* _Work request_
Exactly how many lines in the listing contain "next"? Respond with the number and nothing more.

* _Records for the exercise_
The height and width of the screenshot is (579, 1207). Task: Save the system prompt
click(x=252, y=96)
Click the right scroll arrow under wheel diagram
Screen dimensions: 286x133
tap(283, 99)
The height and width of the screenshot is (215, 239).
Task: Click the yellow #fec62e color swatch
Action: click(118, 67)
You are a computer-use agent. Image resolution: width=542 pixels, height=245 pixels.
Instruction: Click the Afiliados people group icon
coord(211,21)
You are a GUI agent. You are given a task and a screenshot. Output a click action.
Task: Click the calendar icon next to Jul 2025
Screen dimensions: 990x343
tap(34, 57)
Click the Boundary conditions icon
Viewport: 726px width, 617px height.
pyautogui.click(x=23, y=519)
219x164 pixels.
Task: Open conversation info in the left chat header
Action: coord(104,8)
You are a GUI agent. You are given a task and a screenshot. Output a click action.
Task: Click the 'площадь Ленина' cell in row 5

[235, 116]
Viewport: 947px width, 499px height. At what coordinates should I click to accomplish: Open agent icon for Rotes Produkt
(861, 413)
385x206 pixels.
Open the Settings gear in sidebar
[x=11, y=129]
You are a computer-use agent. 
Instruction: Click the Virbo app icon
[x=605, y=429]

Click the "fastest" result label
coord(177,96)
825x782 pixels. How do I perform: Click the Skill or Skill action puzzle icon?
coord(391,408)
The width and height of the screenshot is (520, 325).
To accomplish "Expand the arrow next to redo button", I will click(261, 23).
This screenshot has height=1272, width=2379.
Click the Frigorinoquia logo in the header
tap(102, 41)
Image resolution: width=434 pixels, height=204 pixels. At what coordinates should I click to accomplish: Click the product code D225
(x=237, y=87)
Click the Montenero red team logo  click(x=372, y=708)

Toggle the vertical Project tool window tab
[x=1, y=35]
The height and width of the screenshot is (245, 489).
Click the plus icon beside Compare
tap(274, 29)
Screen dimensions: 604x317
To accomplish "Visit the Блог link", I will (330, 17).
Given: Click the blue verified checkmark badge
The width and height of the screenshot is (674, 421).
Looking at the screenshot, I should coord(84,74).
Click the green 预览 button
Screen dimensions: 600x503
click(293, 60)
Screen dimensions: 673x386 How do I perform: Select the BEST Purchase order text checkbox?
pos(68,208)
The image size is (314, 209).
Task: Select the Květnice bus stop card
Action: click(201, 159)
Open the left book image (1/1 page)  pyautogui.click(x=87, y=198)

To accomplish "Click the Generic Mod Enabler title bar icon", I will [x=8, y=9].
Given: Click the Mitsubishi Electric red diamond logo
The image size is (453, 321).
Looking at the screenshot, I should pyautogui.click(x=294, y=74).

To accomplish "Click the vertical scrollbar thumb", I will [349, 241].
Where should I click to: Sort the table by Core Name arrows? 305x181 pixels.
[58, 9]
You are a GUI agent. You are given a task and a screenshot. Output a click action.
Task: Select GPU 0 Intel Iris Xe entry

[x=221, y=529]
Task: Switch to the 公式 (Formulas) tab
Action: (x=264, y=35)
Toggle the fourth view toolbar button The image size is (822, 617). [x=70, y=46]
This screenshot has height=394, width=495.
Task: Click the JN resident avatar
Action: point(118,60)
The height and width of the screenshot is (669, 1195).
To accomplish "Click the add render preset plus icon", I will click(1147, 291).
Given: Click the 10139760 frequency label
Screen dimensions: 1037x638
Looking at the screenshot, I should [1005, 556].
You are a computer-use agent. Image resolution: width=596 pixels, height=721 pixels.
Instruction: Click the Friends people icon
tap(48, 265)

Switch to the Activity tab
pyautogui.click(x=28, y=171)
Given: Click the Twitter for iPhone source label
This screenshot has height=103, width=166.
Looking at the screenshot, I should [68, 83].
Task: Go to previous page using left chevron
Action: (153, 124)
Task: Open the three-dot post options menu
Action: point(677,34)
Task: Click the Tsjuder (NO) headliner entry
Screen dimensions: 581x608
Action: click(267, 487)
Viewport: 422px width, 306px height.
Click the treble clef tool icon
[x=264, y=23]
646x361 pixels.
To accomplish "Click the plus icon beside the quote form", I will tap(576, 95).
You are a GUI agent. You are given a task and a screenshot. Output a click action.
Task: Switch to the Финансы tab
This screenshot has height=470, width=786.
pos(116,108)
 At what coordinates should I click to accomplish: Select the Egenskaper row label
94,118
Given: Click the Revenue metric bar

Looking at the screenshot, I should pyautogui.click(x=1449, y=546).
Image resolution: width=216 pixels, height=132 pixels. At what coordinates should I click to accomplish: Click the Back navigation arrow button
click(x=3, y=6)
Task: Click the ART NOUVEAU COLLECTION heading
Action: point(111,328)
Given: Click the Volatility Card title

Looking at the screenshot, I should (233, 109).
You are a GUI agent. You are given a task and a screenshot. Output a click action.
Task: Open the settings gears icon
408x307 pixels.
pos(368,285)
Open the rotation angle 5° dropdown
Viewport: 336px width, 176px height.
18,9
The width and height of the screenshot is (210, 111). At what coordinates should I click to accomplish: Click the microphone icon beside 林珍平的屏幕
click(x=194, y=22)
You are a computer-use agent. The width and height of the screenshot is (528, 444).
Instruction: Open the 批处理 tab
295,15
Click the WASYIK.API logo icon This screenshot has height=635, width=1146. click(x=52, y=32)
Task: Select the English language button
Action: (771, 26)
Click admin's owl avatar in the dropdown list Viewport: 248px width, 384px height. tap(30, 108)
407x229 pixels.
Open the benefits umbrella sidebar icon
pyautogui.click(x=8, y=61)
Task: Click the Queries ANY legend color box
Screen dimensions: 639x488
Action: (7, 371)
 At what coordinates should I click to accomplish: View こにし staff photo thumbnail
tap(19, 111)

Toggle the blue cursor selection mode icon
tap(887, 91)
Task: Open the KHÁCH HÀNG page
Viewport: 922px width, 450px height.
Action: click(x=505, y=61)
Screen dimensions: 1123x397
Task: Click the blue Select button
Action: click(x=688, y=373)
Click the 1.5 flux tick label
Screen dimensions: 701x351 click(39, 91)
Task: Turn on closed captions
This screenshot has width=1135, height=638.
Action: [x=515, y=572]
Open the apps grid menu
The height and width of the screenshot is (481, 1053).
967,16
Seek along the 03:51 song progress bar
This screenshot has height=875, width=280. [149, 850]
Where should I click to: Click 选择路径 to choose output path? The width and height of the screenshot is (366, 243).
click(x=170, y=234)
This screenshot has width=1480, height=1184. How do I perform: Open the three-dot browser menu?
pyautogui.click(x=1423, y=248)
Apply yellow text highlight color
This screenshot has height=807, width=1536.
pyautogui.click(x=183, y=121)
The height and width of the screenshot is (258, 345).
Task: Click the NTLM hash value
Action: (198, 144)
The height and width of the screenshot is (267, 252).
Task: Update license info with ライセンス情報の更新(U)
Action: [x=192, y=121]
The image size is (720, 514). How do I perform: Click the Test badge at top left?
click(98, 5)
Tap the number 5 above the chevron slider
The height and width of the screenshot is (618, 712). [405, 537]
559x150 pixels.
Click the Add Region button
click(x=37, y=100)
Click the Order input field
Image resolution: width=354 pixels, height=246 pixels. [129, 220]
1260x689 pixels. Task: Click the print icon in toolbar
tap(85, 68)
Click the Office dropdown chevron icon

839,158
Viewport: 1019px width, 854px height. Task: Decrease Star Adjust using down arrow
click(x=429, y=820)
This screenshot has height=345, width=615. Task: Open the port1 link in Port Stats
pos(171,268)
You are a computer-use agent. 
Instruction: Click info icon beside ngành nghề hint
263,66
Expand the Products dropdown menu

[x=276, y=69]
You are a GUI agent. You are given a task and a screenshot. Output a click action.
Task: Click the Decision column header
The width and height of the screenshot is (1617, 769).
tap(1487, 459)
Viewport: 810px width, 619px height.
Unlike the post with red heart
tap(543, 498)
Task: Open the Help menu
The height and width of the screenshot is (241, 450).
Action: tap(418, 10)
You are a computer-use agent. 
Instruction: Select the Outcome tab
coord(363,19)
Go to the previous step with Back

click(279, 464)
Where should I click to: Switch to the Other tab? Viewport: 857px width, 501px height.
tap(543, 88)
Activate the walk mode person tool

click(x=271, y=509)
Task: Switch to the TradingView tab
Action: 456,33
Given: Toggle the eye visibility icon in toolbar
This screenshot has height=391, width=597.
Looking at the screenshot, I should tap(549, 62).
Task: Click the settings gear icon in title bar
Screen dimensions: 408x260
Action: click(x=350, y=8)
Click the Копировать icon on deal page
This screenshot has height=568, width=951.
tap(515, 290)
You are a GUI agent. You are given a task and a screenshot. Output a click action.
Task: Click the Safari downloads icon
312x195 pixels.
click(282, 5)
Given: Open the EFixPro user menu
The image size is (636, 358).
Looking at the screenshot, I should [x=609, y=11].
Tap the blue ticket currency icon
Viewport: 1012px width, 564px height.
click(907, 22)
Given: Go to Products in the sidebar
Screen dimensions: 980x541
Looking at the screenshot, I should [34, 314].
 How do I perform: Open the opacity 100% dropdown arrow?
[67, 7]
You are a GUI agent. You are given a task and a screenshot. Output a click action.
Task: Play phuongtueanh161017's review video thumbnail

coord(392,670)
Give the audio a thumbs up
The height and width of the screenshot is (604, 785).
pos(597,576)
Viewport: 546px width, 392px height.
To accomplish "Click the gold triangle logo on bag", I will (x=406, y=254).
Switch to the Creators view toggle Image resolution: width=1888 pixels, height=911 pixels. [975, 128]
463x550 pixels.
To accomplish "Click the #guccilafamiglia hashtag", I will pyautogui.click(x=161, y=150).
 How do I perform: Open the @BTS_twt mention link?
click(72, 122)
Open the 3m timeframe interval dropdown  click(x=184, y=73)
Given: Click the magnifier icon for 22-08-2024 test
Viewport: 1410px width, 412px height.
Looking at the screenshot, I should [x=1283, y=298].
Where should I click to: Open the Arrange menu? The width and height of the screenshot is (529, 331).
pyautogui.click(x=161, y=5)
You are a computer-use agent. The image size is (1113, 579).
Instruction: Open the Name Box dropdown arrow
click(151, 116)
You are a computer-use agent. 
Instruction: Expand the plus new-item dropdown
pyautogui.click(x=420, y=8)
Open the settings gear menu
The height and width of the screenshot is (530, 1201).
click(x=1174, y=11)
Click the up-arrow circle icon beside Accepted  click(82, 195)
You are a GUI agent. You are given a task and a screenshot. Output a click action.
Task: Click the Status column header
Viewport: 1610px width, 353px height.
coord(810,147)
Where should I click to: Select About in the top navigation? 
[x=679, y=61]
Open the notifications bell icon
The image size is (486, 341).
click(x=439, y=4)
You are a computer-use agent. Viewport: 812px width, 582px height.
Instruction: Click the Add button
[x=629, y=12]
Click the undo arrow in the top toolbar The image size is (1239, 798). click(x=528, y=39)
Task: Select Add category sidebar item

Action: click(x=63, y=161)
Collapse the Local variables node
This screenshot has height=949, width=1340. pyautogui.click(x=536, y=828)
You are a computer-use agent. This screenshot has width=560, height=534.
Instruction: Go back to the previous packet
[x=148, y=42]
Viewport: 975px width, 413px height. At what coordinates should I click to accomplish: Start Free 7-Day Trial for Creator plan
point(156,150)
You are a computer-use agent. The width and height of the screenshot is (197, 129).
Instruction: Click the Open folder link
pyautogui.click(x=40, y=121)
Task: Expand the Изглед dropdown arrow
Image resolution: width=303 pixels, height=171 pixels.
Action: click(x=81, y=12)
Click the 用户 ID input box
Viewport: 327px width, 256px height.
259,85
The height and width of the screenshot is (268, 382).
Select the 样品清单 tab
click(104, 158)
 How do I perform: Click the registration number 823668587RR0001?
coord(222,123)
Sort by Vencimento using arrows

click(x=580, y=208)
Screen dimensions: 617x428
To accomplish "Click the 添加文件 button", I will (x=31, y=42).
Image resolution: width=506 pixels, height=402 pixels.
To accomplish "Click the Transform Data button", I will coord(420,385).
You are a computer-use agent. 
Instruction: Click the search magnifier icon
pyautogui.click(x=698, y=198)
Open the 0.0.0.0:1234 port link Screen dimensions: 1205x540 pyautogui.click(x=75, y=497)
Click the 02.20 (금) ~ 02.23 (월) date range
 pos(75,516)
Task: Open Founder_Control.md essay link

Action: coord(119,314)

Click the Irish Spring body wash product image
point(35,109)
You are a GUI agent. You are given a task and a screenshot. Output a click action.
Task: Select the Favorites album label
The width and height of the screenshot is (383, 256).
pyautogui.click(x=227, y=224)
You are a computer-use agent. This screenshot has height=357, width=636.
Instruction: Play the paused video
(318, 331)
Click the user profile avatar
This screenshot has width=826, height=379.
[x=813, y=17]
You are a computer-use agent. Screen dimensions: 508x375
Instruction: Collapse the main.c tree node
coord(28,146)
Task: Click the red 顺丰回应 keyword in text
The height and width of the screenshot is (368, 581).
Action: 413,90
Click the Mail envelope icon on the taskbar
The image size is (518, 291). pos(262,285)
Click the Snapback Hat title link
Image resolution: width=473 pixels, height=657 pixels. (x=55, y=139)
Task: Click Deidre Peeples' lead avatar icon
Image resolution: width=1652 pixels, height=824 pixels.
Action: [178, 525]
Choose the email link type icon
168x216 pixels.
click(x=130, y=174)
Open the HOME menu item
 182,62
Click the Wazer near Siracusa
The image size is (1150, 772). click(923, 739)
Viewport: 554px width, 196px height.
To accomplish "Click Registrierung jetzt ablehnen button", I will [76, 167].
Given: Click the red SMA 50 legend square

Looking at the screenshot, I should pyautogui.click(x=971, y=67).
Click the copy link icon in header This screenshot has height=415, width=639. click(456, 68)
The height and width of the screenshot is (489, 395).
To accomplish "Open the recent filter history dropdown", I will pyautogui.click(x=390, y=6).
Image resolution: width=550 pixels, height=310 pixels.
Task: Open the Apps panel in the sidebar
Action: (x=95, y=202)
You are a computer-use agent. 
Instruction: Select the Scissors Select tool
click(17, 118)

* _Written answer_
2